Does your data warehouse belong in the cloud? |
Are you interested in leveraging proprietary data that is already being collected by your organization or doing the same with readily available public data? Data science and business analytics should not merely be viewed as the latest buzzwords. But rather as a combination of formal disciplines in the arts and sciences, some possibly even traditional.
This article describes my thought process behind the choice of storage platform focusing on the Google Cloud Platform from a high level with respect to the volunteer work I performed for the JerseySTEM (a non-profit organization), where data from the State of New Jersey Board of Education had to be analyzed; primarily to meet the objectives of identifying under-served communities and efficiently allocating resources for Science Technology Engineering and Mathematics (STEM) educational initiatives.
This is not a technical "how to" document. There are already many other well written tutorials available on the internet so there is no real need to reinvent the wheel. However, documentation links have been included whenever they were referenced as part of my decision making process.
The Big picture
Although this article focuses on the planning and design of the data repository within a data analysis project, it is worthwhile noting where this fits with respect to the SAS Analytical Life Cycle (taken from the white paper on Data Mining From A to Z).

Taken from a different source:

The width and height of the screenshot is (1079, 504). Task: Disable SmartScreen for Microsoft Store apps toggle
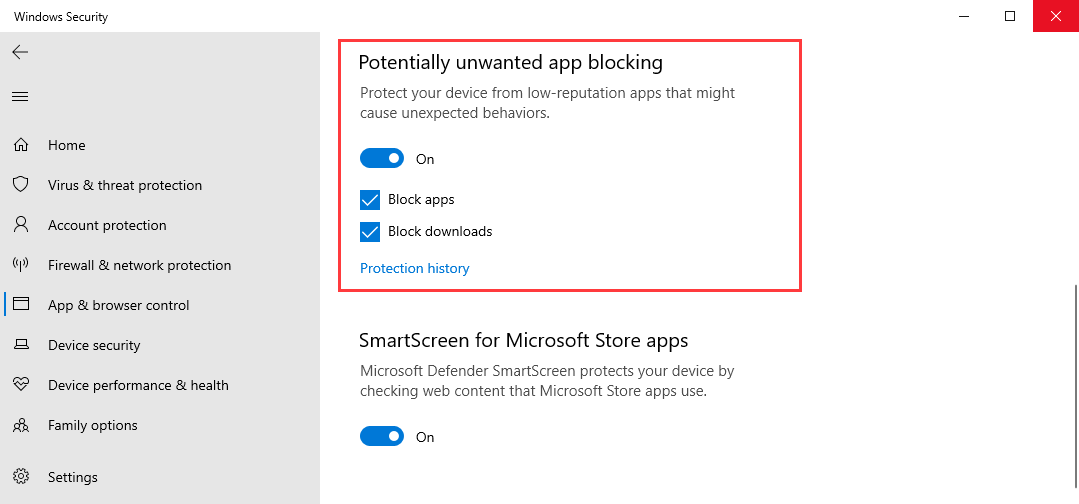coord(382,436)
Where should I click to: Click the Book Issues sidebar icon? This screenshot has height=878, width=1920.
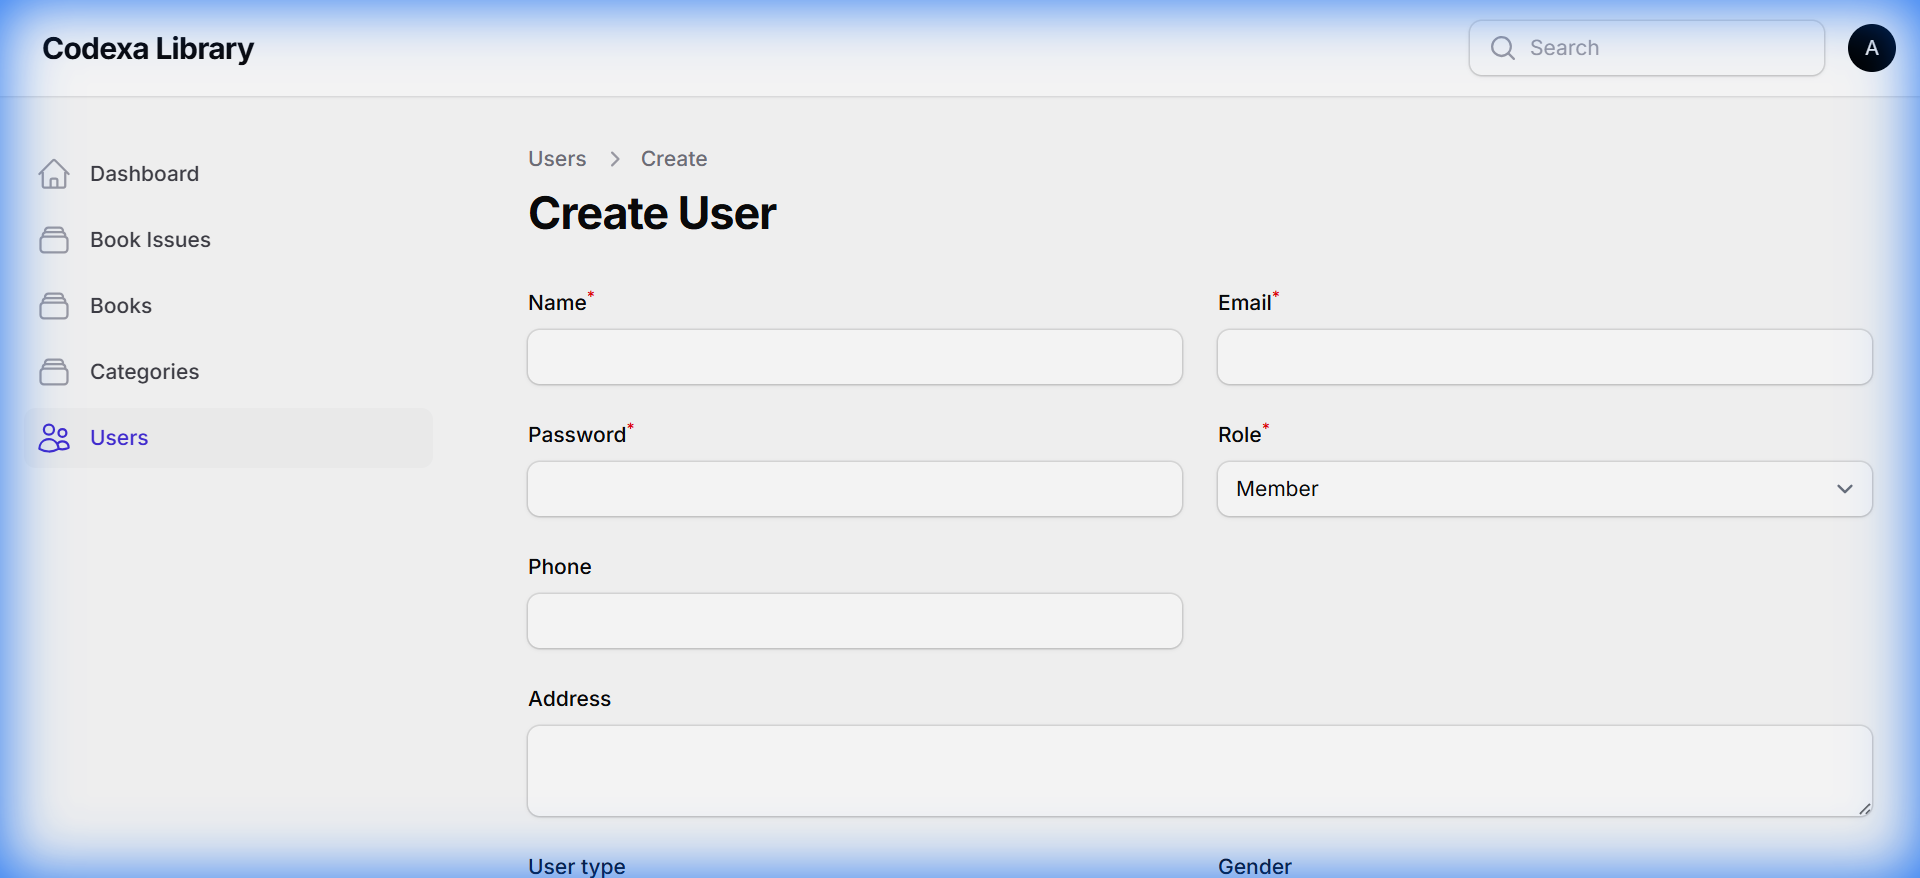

Considering cloud hosted services
Unless you were pulled into a project at the ground level, there would usually be a data repository already available in most situations. However specific to the JerseySTEM use case, although the external source data was previously established, there was no existing functional and working data repository already in place that was usable for performing the research and analysis that was required. As such, there was a need to build the database from scratch.
Being a non-profit organization project, it was extremely important to be sensitive to the requirement of being cost conscious. Even so, I did not want to compromise on the pre-requisites of having a robust, easily supportable and scalable model that outsourced cloud platforms provided - via Software as a Service (SaaS), Platform as a Service (PaaS) or Infrastructure as a Service (IaaS).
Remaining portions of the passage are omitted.